Getting through the console development process wasn't necessarily easy, though. Sony's offered a helping hand, as well as vital feedback - at one point OlliOlli used all the face buttons and would only recognise perfect landings until roll7 were recommended to pare it back a little - and has helped the developer through the sometimes tricky submission process.

"We had a few nasty surprises," says Hegarty. "We knew it was going to be quite tough - we were pretty sure we weren't going to pass first time, but we'd been through a dry run so we knew there were some bits. The first day we got one must fix bug back. Then I think we ended up with nine must fixes - so yeah, we took it back. We didn't pass the second time. Then we didn't pass the third time. And then, well - fourth time lucky, as the phrase goes."

Even then there have been hiccups, from the lack of friend's leaderboards - "There was that facepalm moment when reading the first review," admits Ribbins - to a bug where an intermittent wi-fi signal causes the game to crash. A patch is being worked on right now, though it's not helped that the problem can only be replicated in Hegarty's kitchen. "The current fix that we're suggesting to people is flight mode or turn the wi-fi off while we work on a patch," he says.

Those issues aside, the release of OlliOlli has been a success, and it's interesting to make comparisons between launching on the PlayStation Vita and roll7's experience of launching on iOS with its last game, Get to the Exit. "We can't really talk numbers, but it is doing well," says Hegarty. "I think it's the fourth best seller in the Vita store at the moment. We kind of put aside expectations, though. I think iOS was definitely a one-day spike - a one-day spike, and it went down to barely anything."

"We basically spent all the money we made on iOS on the launch party," jokes Ribbins. Was that on just a couple of bottles of beer? "No, it was J2O. It wasn't extravagant, put it that way. I think even then we had to top up the money just to cover that off."
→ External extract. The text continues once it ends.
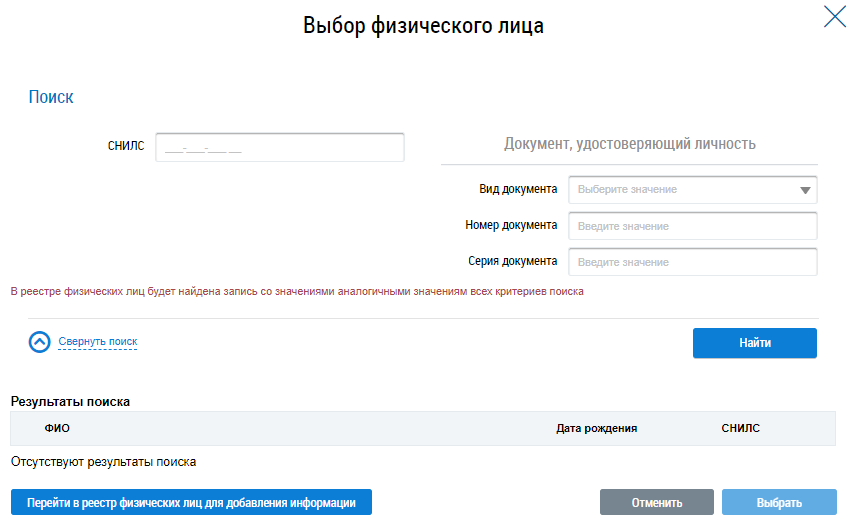Click the red search criteria hint text
849x531 pixels.
coord(296,292)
"We've been really pleased with the Vita," says Hegarty. "Because we're self-published, Sony can't give us figures for other titles, so we try not to get too carried away. It's quite easy to think there are 4.5 million Vitas, if we just get 10 per cent of that... You're literally plucking figures from the air. But we're really pleased with how it's doing."

Sony's obviously happy with roll7, and with OlliOlli itself, and it's a relationship the pair hope to continue. "We're looking at how we can do more OlliOlli," says Hegarty. "But there's nothing concrete at the moment..." The PS4 development kits roll7 took delivery of recently might offer a clue, and even before roll7's ready to announce what its future plans are for PlayStation there's another game in development for leftfield publisher Devolver due for unveiling before the month is out. If it maintains the quality and verve of OlliOlli, there's every chance it'll be another highlight of 2014.